Aim of the task:
Every record shown here must be duplicated without change.

[Extracted records — start]

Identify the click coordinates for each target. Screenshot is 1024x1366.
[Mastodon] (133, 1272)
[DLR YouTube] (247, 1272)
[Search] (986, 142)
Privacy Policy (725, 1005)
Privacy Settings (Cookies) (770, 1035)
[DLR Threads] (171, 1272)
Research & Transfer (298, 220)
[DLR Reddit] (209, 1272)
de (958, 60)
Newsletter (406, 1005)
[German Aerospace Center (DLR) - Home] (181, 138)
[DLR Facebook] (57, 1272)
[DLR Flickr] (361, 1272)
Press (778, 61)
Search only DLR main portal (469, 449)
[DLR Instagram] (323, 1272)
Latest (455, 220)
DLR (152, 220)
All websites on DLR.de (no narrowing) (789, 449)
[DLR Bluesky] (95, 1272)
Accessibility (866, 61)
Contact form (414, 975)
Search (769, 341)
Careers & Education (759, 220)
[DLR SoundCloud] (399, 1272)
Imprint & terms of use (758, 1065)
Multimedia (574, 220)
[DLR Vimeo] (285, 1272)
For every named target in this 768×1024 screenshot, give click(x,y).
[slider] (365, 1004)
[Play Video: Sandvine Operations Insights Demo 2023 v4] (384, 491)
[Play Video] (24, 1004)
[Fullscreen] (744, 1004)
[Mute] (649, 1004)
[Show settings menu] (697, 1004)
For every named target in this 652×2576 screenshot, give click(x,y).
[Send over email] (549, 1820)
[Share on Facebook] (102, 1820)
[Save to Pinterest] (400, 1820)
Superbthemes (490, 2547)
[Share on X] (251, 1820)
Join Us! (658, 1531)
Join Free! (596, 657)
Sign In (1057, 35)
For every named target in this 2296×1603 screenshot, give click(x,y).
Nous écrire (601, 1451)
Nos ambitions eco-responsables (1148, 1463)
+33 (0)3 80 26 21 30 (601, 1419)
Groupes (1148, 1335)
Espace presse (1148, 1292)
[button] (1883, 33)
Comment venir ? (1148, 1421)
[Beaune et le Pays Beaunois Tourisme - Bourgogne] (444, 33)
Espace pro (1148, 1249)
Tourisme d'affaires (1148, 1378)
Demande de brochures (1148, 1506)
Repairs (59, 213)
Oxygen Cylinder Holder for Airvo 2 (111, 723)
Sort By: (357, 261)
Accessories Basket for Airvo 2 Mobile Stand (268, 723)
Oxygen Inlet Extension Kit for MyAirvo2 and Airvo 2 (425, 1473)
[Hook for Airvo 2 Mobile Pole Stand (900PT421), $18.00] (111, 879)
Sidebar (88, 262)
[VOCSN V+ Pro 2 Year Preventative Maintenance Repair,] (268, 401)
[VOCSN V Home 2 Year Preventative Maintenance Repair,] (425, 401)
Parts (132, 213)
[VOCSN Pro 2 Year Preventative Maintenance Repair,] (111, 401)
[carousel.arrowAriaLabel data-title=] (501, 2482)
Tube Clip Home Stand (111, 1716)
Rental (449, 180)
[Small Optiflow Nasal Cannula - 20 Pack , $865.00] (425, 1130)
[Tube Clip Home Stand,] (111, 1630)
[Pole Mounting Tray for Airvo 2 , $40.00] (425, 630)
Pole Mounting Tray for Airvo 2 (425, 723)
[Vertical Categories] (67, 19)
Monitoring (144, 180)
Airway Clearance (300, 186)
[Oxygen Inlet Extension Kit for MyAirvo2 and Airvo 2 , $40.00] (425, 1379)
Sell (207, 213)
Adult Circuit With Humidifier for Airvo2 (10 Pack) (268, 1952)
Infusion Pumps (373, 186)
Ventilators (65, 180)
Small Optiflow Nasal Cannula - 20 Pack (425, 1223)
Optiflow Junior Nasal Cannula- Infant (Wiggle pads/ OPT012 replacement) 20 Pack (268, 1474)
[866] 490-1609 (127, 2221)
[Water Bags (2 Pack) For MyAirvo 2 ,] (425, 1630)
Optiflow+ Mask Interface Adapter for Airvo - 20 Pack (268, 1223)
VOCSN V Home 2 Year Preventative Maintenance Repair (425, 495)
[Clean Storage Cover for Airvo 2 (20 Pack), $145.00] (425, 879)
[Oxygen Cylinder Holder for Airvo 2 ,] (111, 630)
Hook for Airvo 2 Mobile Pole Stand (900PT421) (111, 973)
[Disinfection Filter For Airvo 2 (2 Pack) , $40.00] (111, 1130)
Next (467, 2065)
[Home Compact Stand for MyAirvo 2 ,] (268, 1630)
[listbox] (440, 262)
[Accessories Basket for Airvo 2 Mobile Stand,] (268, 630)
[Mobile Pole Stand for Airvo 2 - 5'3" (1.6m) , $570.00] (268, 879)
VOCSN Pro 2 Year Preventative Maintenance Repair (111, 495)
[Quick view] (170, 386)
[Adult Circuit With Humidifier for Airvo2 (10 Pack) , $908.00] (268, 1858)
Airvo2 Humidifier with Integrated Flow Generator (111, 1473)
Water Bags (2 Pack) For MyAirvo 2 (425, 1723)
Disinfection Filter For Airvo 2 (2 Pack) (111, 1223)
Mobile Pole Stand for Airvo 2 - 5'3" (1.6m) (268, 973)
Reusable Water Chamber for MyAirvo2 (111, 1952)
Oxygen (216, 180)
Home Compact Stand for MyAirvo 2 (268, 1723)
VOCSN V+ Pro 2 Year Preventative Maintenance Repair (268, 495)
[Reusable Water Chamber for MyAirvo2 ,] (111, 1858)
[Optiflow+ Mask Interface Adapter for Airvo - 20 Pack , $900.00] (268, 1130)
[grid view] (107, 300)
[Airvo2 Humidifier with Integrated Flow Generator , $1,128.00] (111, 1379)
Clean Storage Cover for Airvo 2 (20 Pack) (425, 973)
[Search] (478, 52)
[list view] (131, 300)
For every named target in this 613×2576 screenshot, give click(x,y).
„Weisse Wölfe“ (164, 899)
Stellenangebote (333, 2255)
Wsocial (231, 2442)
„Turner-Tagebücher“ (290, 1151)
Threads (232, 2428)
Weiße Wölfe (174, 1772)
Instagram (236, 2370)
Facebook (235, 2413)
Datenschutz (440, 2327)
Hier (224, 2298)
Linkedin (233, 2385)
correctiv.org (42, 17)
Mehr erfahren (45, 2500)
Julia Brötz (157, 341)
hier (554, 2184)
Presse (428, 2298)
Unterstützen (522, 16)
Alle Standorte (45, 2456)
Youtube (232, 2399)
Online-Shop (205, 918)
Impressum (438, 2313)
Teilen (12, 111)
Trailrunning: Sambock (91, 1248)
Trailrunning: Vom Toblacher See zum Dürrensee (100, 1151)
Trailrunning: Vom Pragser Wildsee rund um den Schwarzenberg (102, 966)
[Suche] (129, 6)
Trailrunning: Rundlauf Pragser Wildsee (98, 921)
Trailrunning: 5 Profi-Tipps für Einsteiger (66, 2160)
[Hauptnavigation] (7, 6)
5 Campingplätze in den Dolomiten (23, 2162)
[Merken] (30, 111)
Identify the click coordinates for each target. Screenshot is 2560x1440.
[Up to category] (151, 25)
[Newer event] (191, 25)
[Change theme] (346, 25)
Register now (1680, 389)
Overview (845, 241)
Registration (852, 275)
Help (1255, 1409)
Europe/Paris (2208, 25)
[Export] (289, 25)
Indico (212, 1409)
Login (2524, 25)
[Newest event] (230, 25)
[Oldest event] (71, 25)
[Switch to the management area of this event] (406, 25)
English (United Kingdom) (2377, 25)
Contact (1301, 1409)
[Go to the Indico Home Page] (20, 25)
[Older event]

[Extracted records — finish]

Written response:
Identify the click coordinates for each target. Screenshot is 1024x1366.
[Mastodon] (133, 1272)
[DLR YouTube] (247, 1272)
[Search] (986, 142)
Privacy Policy (725, 1005)
Privacy Settings (Cookies) (770, 1035)
[DLR Threads] (171, 1272)
Research & Transfer (298, 220)
[DLR Reddit] (209, 1272)
de (958, 60)
Newsletter (406, 1005)
[German Aerospace Center (DLR) - Home] (181, 138)
[DLR Facebook] (57, 1272)
[DLR Flickr] (361, 1272)
Press (778, 61)
Search only DLR main portal (469, 449)
[DLR Instagram] (323, 1272)
Latest (455, 220)
DLR (152, 220)
All websites on DLR.de (no narrowing) (789, 449)
[DLR Bluesky] (95, 1272)
Accessibility (866, 61)
Contact form (414, 975)
Search (769, 341)
Careers & Education (759, 220)
[DLR SoundCloud] (399, 1272)
Imprint & terms of use (758, 1065)
Multimedia (574, 220)
[DLR Vimeo] (285, 1272)
For every named target in this 768×1024 screenshot, give click(x,y).
[slider] (365, 1004)
[Play Video: Sandvine Operations Insights Demo 2023 v4] (384, 491)
[Play Video] (24, 1004)
[Fullscreen] (744, 1004)
[Mute] (649, 1004)
[Show settings menu] (697, 1004)
For every named target in this 652×2576 screenshot, give click(x,y).
[Send over email] (549, 1820)
[Share on Facebook] (102, 1820)
[Save to Pinterest] (400, 1820)
Superbthemes (490, 2547)
[Share on X] (251, 1820)
Join Us! (658, 1531)
Join Free! (596, 657)
Sign In (1057, 35)
For every named target in this 2296×1603 screenshot, give click(x,y).
Nous écrire (601, 1451)
Nos ambitions eco-responsables (1148, 1463)
+33 (0)3 80 26 21 30 (601, 1419)
Groupes (1148, 1335)
Espace presse (1148, 1292)
[button] (1883, 33)
Comment venir ? (1148, 1421)
[Beaune et le Pays Beaunois Tourisme - Bourgogne] (444, 33)
Espace pro (1148, 1249)
Tourisme d'affaires (1148, 1378)
Demande de brochures (1148, 1506)
Repairs (59, 213)
Oxygen Cylinder Holder for Airvo 2 (111, 723)
Sort By: (357, 261)
Accessories Basket for Airvo 2 Mobile Stand (268, 723)
Oxygen Inlet Extension Kit for MyAirvo2 and Airvo 2 (425, 1473)
[Hook for Airvo 2 Mobile Pole Stand (900PT421), $18.00] (111, 879)
Sidebar (88, 262)
[VOCSN V+ Pro 2 Year Preventative Maintenance Repair,] (268, 401)
[VOCSN V Home 2 Year Preventative Maintenance Repair,] (425, 401)
Parts (132, 213)
[VOCSN Pro 2 Year Preventative Maintenance Repair,] (111, 401)
[carousel.arrowAriaLabel data-title=] (501, 2482)
Tube Clip Home Stand (111, 1716)
Rental (449, 180)
[Small Optiflow Nasal Cannula - 20 Pack , $865.00] (425, 1130)
[Tube Clip Home Stand,] (111, 1630)
[Pole Mounting Tray for Airvo 2 , $40.00] (425, 630)
Pole Mounting Tray for Airvo 2 (425, 723)
[Vertical Categories] (67, 19)
Monitoring (144, 180)
Airway Clearance (300, 186)
[Oxygen Inlet Extension Kit for MyAirvo2 and Airvo 2 , $40.00] (425, 1379)
Sell (207, 213)
Adult Circuit With Humidifier for Airvo2 (10 Pack) (268, 1952)
Infusion Pumps (373, 186)
Ventilators (65, 180)
Small Optiflow Nasal Cannula - 20 Pack (425, 1223)
Optiflow Junior Nasal Cannula- Infant (Wiggle pads/ OPT012 replacement) 20 Pack (268, 1474)
[866] 490-1609 (127, 2221)
[Water Bags (2 Pack) For MyAirvo 2 ,] (425, 1630)
Optiflow+ Mask Interface Adapter for Airvo - 20 Pack (268, 1223)
VOCSN V Home 2 Year Preventative Maintenance Repair (425, 495)
[Clean Storage Cover for Airvo 2 (20 Pack), $145.00] (425, 879)
[Oxygen Cylinder Holder for Airvo 2 ,] (111, 630)
Hook for Airvo 2 Mobile Pole Stand (900PT421) (111, 973)
[Disinfection Filter For Airvo 2 (2 Pack) , $40.00] (111, 1130)
Next (467, 2065)
[Home Compact Stand for MyAirvo 2 ,] (268, 1630)
[listbox] (440, 262)
[Accessories Basket for Airvo 2 Mobile Stand,] (268, 630)
[Mobile Pole Stand for Airvo 2 - 5'3" (1.6m) , $570.00] (268, 879)
VOCSN Pro 2 Year Preventative Maintenance Repair (111, 495)
[Quick view] (170, 386)
[Adult Circuit With Humidifier for Airvo2 (10 Pack) , $908.00] (268, 1858)
Airvo2 Humidifier with Integrated Flow Generator (111, 1473)
Water Bags (2 Pack) For MyAirvo 2 (425, 1723)
Disinfection Filter For Airvo 2 (2 Pack) (111, 1223)
Mobile Pole Stand for Airvo 2 - 5'3" (1.6m) (268, 973)
Reusable Water Chamber for MyAirvo2 (111, 1952)
Oxygen (216, 180)
Home Compact Stand for MyAirvo 2 (268, 1723)
VOCSN V+ Pro 2 Year Preventative Maintenance Repair (268, 495)
[Reusable Water Chamber for MyAirvo2 ,] (111, 1858)
[Optiflow+ Mask Interface Adapter for Airvo - 20 Pack , $900.00] (268, 1130)
[grid view] (107, 300)
[Airvo2 Humidifier with Integrated Flow Generator , $1,128.00] (111, 1379)
Clean Storage Cover for Airvo 2 (20 Pack) (425, 973)
[Search] (478, 52)
[list view] (131, 300)
For every named target in this 613×2576 screenshot, give click(x,y).
„Weisse Wölfe“ (164, 899)
Stellenangebote (333, 2255)
Wsocial (231, 2442)
„Turner-Tagebücher“ (290, 1151)
Threads (232, 2428)
Weiße Wölfe (174, 1772)
Instagram (236, 2370)
Facebook (235, 2413)
Datenschutz (440, 2327)
Hier (224, 2298)
Linkedin (233, 2385)
correctiv.org (42, 17)
Mehr erfahren (45, 2500)
Julia Brötz (157, 341)
hier (554, 2184)
Presse (428, 2298)
Unterstützen (522, 16)
Alle Standorte (45, 2456)
Youtube (232, 2399)
Online-Shop (205, 918)
Impressum (438, 2313)
Teilen (12, 111)
Trailrunning: Sambock (91, 1248)
Trailrunning: Vom Toblacher See zum Dürrensee (100, 1151)
Trailrunning: Vom Pragser Wildsee rund um den Schwarzenberg (102, 966)
[Suche] (129, 6)
Trailrunning: Rundlauf Pragser Wildsee (98, 921)
Trailrunning: 5 Profi-Tipps für Einsteiger (66, 2160)
[Hauptnavigation] (7, 6)
5 Campingplätze in den Dolomiten (23, 2162)
[Merken] (30, 111)
Identify the click coordinates for each target. Screenshot is 2560x1440.
[Up to category] (151, 25)
[Newer event] (191, 25)
[Change theme] (346, 25)
Register now (1680, 389)
Overview (845, 241)
Registration (852, 275)
Help (1255, 1409)
Europe/Paris (2208, 25)
[Export] (289, 25)
Indico (212, 1409)
Login (2524, 25)
[Newest event] (230, 25)
[Oldest event] (71, 25)
[Switch to the management area of this event] (406, 25)
English (United Kingdom) (2377, 25)
Contact (1301, 1409)
[Go to the Indico Home Page] (20, 25)
[Older event]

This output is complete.